- **Raw data**:
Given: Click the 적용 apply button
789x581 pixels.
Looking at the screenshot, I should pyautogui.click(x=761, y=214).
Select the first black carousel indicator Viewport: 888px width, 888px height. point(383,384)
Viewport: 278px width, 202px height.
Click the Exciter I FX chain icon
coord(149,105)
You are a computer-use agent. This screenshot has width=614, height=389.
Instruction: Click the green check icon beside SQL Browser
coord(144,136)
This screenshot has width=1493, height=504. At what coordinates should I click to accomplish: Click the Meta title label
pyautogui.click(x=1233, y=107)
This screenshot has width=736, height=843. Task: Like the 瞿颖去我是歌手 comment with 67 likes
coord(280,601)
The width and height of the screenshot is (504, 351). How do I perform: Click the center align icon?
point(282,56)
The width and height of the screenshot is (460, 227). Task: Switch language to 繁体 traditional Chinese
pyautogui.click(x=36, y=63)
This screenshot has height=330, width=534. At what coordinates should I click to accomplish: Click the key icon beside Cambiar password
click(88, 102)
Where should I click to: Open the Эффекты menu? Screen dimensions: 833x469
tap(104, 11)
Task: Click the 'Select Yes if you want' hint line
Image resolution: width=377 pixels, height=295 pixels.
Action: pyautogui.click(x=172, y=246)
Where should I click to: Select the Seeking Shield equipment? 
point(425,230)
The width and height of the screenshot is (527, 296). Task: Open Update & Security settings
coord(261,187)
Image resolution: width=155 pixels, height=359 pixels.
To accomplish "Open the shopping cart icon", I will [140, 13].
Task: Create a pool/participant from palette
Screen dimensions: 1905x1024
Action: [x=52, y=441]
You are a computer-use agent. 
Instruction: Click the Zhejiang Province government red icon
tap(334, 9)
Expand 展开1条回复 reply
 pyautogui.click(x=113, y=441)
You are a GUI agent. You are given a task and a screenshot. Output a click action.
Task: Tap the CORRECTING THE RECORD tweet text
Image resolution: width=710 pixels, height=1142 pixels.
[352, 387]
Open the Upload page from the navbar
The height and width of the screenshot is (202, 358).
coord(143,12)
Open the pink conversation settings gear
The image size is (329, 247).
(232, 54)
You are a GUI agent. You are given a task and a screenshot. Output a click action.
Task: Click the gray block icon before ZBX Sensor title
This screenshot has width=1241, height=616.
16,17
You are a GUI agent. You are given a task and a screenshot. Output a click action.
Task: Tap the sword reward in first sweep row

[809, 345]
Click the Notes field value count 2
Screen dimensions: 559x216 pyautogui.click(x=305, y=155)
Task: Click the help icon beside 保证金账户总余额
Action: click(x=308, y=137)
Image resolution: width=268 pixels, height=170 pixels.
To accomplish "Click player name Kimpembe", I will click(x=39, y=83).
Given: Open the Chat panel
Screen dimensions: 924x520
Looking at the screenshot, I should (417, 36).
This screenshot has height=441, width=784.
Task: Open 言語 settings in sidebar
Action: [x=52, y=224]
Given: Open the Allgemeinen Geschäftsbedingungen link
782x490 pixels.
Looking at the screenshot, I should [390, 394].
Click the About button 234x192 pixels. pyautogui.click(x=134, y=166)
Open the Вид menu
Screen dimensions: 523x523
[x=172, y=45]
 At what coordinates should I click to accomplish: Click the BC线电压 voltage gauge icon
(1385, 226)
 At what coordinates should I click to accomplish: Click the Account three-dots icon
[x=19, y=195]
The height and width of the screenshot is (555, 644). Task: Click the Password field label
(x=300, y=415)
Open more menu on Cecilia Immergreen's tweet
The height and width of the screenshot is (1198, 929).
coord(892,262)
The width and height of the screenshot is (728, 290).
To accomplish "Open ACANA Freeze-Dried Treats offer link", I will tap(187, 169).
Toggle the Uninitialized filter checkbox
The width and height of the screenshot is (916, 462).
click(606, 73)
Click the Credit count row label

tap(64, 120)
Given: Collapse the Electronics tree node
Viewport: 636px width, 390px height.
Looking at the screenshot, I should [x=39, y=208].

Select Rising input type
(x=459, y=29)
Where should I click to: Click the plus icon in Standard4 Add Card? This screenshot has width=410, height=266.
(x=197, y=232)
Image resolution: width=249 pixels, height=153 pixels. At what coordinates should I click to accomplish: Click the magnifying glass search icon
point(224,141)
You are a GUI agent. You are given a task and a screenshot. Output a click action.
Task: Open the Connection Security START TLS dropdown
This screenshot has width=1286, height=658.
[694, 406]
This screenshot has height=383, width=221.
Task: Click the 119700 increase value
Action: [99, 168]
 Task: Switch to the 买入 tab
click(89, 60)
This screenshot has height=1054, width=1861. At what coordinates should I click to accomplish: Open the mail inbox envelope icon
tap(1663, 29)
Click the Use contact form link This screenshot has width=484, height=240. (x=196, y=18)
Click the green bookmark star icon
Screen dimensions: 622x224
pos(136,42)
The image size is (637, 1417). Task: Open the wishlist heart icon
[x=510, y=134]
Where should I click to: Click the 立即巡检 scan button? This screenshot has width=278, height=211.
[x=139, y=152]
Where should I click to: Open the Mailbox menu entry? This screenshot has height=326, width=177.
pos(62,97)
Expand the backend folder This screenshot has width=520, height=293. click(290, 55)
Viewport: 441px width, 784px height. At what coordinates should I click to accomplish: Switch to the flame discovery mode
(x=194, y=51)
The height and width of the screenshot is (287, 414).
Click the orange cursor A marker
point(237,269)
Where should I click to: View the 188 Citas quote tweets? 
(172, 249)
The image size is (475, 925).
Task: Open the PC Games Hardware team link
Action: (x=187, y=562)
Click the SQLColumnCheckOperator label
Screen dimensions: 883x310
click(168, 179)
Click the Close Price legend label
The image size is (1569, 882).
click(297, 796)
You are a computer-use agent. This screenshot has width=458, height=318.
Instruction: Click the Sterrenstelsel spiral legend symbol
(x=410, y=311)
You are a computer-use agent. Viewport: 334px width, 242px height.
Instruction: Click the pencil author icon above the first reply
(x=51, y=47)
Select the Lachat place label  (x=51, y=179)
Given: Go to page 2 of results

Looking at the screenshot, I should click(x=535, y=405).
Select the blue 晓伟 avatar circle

- **What needs to be done**: Every line of the material above should be transcribed as it stands.

- **Solved exercise**:
Given: Click the 적용 apply button
789x581 pixels.
Looking at the screenshot, I should pyautogui.click(x=761, y=214).
Select the first black carousel indicator Viewport: 888px width, 888px height. point(383,384)
Viewport: 278px width, 202px height.
Click the Exciter I FX chain icon
coord(149,105)
You are a computer-use agent. This screenshot has width=614, height=389.
Instruction: Click the green check icon beside SQL Browser
coord(144,136)
This screenshot has width=1493, height=504. At what coordinates should I click to accomplish: Click the Meta title label
pyautogui.click(x=1233, y=107)
This screenshot has width=736, height=843. Task: Like the 瞿颖去我是歌手 comment with 67 likes
coord(280,601)
The width and height of the screenshot is (504, 351). How do I perform: Click the center align icon?
point(282,56)
The width and height of the screenshot is (460, 227). Task: Switch language to 繁体 traditional Chinese
pyautogui.click(x=36, y=63)
This screenshot has height=330, width=534. At what coordinates should I click to accomplish: Click the key icon beside Cambiar password
click(88, 102)
Where should I click to: Open the Эффекты menu? Screen dimensions: 833x469
tap(104, 11)
Task: Click the 'Select Yes if you want' hint line
Image resolution: width=377 pixels, height=295 pixels.
Action: pyautogui.click(x=172, y=246)
Where should I click to: Select the Seeking Shield equipment? 
point(425,230)
The width and height of the screenshot is (527, 296). Task: Open Update & Security settings
coord(261,187)
Image resolution: width=155 pixels, height=359 pixels.
To accomplish "Open the shopping cart icon", I will [140, 13].
Task: Create a pool/participant from palette
Screen dimensions: 1905x1024
Action: [x=52, y=441]
You are a computer-use agent. 
Instruction: Click the Zhejiang Province government red icon
tap(334, 9)
Expand 展开1条回复 reply
 pyautogui.click(x=113, y=441)
You are a GUI agent. You are given a task and a screenshot. Output a click action.
Task: Tap the CORRECTING THE RECORD tweet text
Image resolution: width=710 pixels, height=1142 pixels.
[352, 387]
Open the Upload page from the navbar
The height and width of the screenshot is (202, 358).
coord(143,12)
Open the pink conversation settings gear
The image size is (329, 247).
(232, 54)
You are a GUI agent. You are given a task and a screenshot. Output a click action.
Task: Click the gray block icon before ZBX Sensor title
This screenshot has width=1241, height=616.
16,17
You are a GUI agent. You are given a task and a screenshot. Output a click action.
Task: Tap the sword reward in first sweep row

[809, 345]
Click the Notes field value count 2
Screen dimensions: 559x216 pyautogui.click(x=305, y=155)
Task: Click the help icon beside 保证金账户总余额
Action: click(x=308, y=137)
Image resolution: width=268 pixels, height=170 pixels.
To accomplish "Click player name Kimpembe", I will click(x=39, y=83).
Given: Open the Chat panel
Screen dimensions: 924x520
Looking at the screenshot, I should (417, 36).
This screenshot has height=441, width=784.
Task: Open 言語 settings in sidebar
Action: [x=52, y=224]
Given: Open the Allgemeinen Geschäftsbedingungen link
782x490 pixels.
Looking at the screenshot, I should [390, 394].
Click the About button 234x192 pixels. pyautogui.click(x=134, y=166)
Open the Вид menu
Screen dimensions: 523x523
[x=172, y=45]
 At what coordinates should I click to accomplish: Click the BC线电压 voltage gauge icon
(1385, 226)
 At what coordinates should I click to accomplish: Click the Account three-dots icon
[x=19, y=195]
The height and width of the screenshot is (555, 644). Task: Click the Password field label
(x=300, y=415)
Open more menu on Cecilia Immergreen's tweet
The height and width of the screenshot is (1198, 929).
coord(892,262)
The width and height of the screenshot is (728, 290).
To accomplish "Open ACANA Freeze-Dried Treats offer link", I will tap(187, 169).
Toggle the Uninitialized filter checkbox
The width and height of the screenshot is (916, 462).
click(606, 73)
Click the Credit count row label

tap(64, 120)
Given: Collapse the Electronics tree node
Viewport: 636px width, 390px height.
Looking at the screenshot, I should [x=39, y=208].

Select Rising input type
(x=459, y=29)
Where should I click to: Click the plus icon in Standard4 Add Card? This screenshot has width=410, height=266.
(x=197, y=232)
Image resolution: width=249 pixels, height=153 pixels. At what coordinates should I click to accomplish: Click the magnifying glass search icon
point(224,141)
You are a GUI agent. You are given a task and a screenshot. Output a click action.
Task: Open the Connection Security START TLS dropdown
This screenshot has width=1286, height=658.
[694, 406]
This screenshot has height=383, width=221.
Task: Click the 119700 increase value
Action: [99, 168]
 Task: Switch to the 买入 tab
click(89, 60)
This screenshot has height=1054, width=1861. At what coordinates should I click to accomplish: Open the mail inbox envelope icon
tap(1663, 29)
Click the Use contact form link This screenshot has width=484, height=240. (x=196, y=18)
Click the green bookmark star icon
Screen dimensions: 622x224
pos(136,42)
The image size is (637, 1417). Task: Open the wishlist heart icon
[x=510, y=134]
Where should I click to: Click the 立即巡检 scan button? This screenshot has width=278, height=211.
[x=139, y=152]
Where should I click to: Open the Mailbox menu entry? This screenshot has height=326, width=177.
pos(62,97)
Expand the backend folder This screenshot has width=520, height=293. click(290, 55)
Viewport: 441px width, 784px height. At what coordinates should I click to accomplish: Switch to the flame discovery mode
(x=194, y=51)
The height and width of the screenshot is (287, 414).
Click the orange cursor A marker
point(237,269)
Where should I click to: View the 188 Citas quote tweets? 
(172, 249)
The image size is (475, 925).
Task: Open the PC Games Hardware team link
Action: (x=187, y=562)
Click the SQLColumnCheckOperator label
Screen dimensions: 883x310
click(168, 179)
Click the Close Price legend label
The image size is (1569, 882).
click(297, 796)
You are a computer-use agent. This screenshot has width=458, height=318.
Instruction: Click the Sterrenstelsel spiral legend symbol
(x=410, y=311)
You are a computer-use agent. Viewport: 334px width, 242px height.
Instruction: Click the pencil author icon above the first reply
(x=51, y=47)
Select the Lachat place label  (x=51, y=179)
Given: Go to page 2 of results

Looking at the screenshot, I should click(x=535, y=405).
Select the blue 晓伟 avatar circle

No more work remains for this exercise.